Pius XII. ermutigte 1946 Maciel zu dieser Apostolatsbewegung, die die Leute in Cotija so sehr bewundern und die ihrem Ort jedes Jahr den Zustrom tausender Wallfahrer beschert. Der Papst sagte seinerzeit, die Legion müsse „stark sein, wie ein in Schlachtordnung aufgestelltes Heer“; sie solle maßgeblich dazu beitragen, „die Führer Lateinamerikas und der Welt für Christus heranzubilden und zu gewinnen“. Ähnlich äußerte sich 1974 Paul VI., der Maciel bat, die Legionäre sollten „im Namen Jesu kämpfen“. Marcial Maciel hat den Auftrag der beiden Päpste buchstabengetreu befolgt: Er gründete in Rom die seit 1998 als Päpstliche Universität anerkannte Hochschule „Regina Apostolorum“, eine Ausbildungsstätte von hohem theologischem und intellektuellem Renommee; er kann auf ein weltweites Netz von Bildungseinrichtungen in Trägerschaft der Legionäre verweisen, darunter die angesehene Universität Anahuac in Mexiko-Stadt; er hat zahlreiche Einrichtungen, Vereinigungen und Gruppen für Apostolat und Sozialarbeit ins Leben gerufen, Verlagshäuser, Zeitschriften, Zentren für Glaubensunterweisung, Theologie und Gesundheitswesen und sogar ein Reisebüro, das im Heiligen Jahr 2000 die Legionäre nach Rom brachte.

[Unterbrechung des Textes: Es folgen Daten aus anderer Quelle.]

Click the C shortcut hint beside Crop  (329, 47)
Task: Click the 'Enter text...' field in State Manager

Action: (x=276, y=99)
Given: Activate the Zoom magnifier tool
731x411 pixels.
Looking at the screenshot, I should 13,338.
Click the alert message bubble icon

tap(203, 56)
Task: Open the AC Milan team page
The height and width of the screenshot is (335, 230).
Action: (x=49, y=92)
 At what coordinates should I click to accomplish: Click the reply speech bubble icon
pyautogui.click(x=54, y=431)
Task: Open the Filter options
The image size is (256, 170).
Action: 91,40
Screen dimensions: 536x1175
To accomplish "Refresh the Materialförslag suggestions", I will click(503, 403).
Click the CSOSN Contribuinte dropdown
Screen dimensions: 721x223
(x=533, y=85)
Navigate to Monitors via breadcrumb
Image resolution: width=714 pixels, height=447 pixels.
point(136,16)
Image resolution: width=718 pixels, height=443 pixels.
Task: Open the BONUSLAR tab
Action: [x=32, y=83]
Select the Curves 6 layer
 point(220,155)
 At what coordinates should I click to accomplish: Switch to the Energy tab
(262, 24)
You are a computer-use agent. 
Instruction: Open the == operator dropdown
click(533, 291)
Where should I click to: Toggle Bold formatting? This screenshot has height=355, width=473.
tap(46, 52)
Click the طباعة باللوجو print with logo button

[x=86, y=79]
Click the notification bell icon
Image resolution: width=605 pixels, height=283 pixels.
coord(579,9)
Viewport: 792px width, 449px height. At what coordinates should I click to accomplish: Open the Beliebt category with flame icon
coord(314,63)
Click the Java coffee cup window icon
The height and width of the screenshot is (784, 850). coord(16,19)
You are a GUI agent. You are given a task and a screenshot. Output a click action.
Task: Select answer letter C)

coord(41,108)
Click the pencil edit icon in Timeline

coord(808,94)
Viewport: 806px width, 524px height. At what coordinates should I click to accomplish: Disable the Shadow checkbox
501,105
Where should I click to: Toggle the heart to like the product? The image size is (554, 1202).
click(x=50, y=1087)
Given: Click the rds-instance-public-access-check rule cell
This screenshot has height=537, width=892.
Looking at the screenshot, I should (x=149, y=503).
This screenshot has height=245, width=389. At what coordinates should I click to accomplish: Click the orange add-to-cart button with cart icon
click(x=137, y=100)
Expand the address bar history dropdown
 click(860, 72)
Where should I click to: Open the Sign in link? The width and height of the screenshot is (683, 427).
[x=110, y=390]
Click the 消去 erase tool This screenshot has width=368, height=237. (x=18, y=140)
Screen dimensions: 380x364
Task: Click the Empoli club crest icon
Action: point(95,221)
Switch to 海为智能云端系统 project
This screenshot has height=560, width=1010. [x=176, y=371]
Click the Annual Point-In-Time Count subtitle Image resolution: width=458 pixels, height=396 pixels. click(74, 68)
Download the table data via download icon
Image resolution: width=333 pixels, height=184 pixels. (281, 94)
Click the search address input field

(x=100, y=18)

Es gibt nur sehr wenige offizielle Angaben zu Leben und Werk von Pater Maciel, über Tätigkeit und Ziele der Legionäre und von „Regnum Christi“ sowie ihre Rolle im Leben der Kirche. Anhänger und Verantwortliche sind notorisch zurückhaltend mit detaillierten Auskünften über die Gemeinschaft, vor allem auch wo es um Finanzquellen, um die ausgezeichneten Beziehungen zur Politik oder zu bestimmten Unternehmen geht. Von Journalisten fühlen sie sich belästigt und gehen ihnen gegenüber in eine Verteidigungsposition mit dem Argument, man habe sie immer dann in den Medien mit Kritik überhäuft, wenn sie Informationen leichter zugänglich gemacht hätten.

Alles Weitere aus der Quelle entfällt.